Ignore this sentence -- I thought you were referring to the Rust changes. For kernel changes in general, yes, some of them change different places in the kernel (the second part of the comment addresses that).

How will cooperation of rust-knowing and not-rust-knowing maintainers look like?

Posted Sep 17, 2021 19:00 UTC (Fri) by ojeda (subscriber, #143370) [Link]

> These are really obvious questions, so I've likely just overlooked it already being discussed somewhere.

No, I don't think you overlooked :) We have talked about these points a few times, but they are still quite open. At LPC next week we will try to have this discussion with more kernel maintainers.

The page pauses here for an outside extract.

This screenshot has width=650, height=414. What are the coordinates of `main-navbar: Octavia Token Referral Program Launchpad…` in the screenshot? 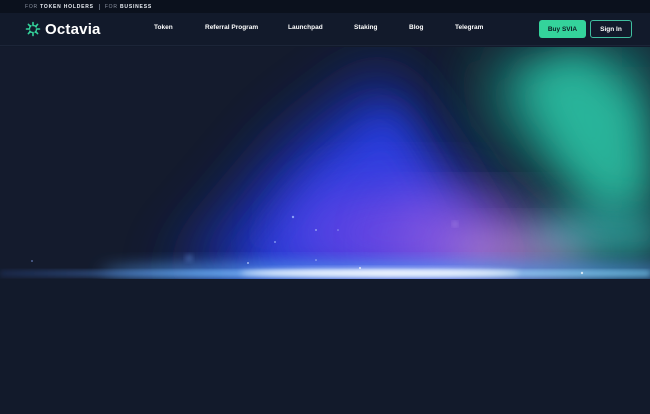 It's located at (325, 30).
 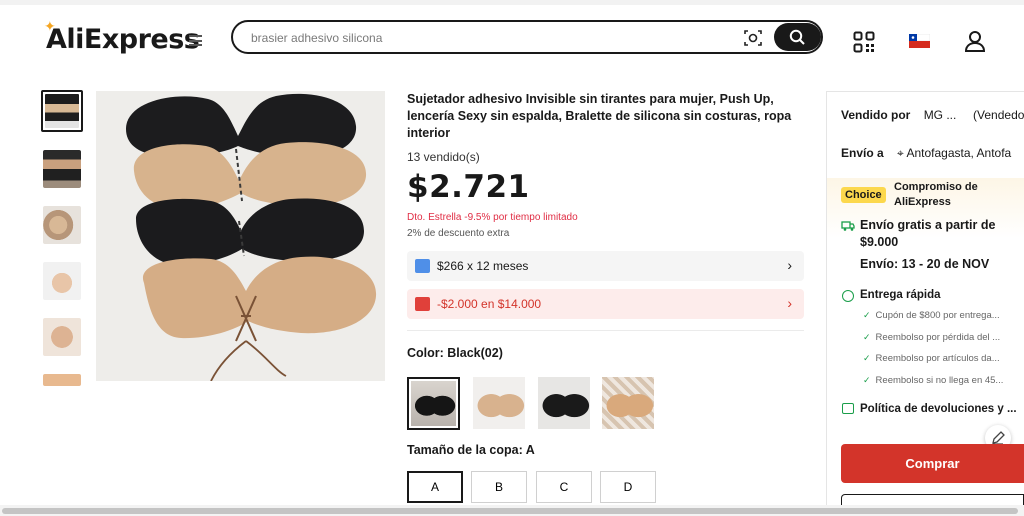 What do you see at coordinates (848, 296) in the screenshot?
I see `fast-delivery-icon` at bounding box center [848, 296].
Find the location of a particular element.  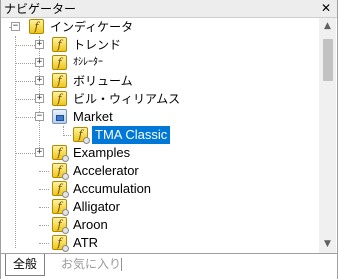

The Rust for Linux project

Posted Sep 23, 2021 4:15 UTC (Thu) by marcH (subscriber, #57642) [Link] (3 responses)

> It's somewhat low-level like C but, depending on the code, it might be less easy for developers to predict what the resulting assembly code will look like.

I really doubt anyone can predict the assembly code produced from any non-trivial piece of C unless they turn off optimizations.

https://queue.acm.org/detail.cfm?id=3212479 "C is not a low-level language", etc.

The Rust for Linux project

Posted Sep 24, 2021 14:37 UTC (Fri) by error27 (subscriber, #8346) [Link] (2 responses)

People might surprise you.

Some of the kernel is written in assembly. But there are definitely parts which are written in C but the author has the assembly in mind and reviews the assembly to verify.

The Rust for Linux project

Posted Sep 26, 2021 8:08 UTC (Sun) by marcH (subscriber, #57642) [Link] (1 responses)

For small and trivial pieces of C maybe (I wrote "non-trivial"). Are the equivalent parts in Rust harder to predict and if so why? Interesting question.

The Rust for Linux project

Posted Sep 27, 2021 13:06 UTC (Mon) by mathstuf (subscriber, #69389) [Link]

My gut feeling is that it is more around figuring out what the optimizer can help out with. Rust can probably optimize iterator method chains far better than C's loops, but at that point, you're also fiddling with details that affect the inline heuristic engine and other such details that vary between compiler implementations and versions of the same compiler, so even there I'd think that "what my specific compiler does" may not be suitable because the optimization could fall on the other side of the line in the next release too.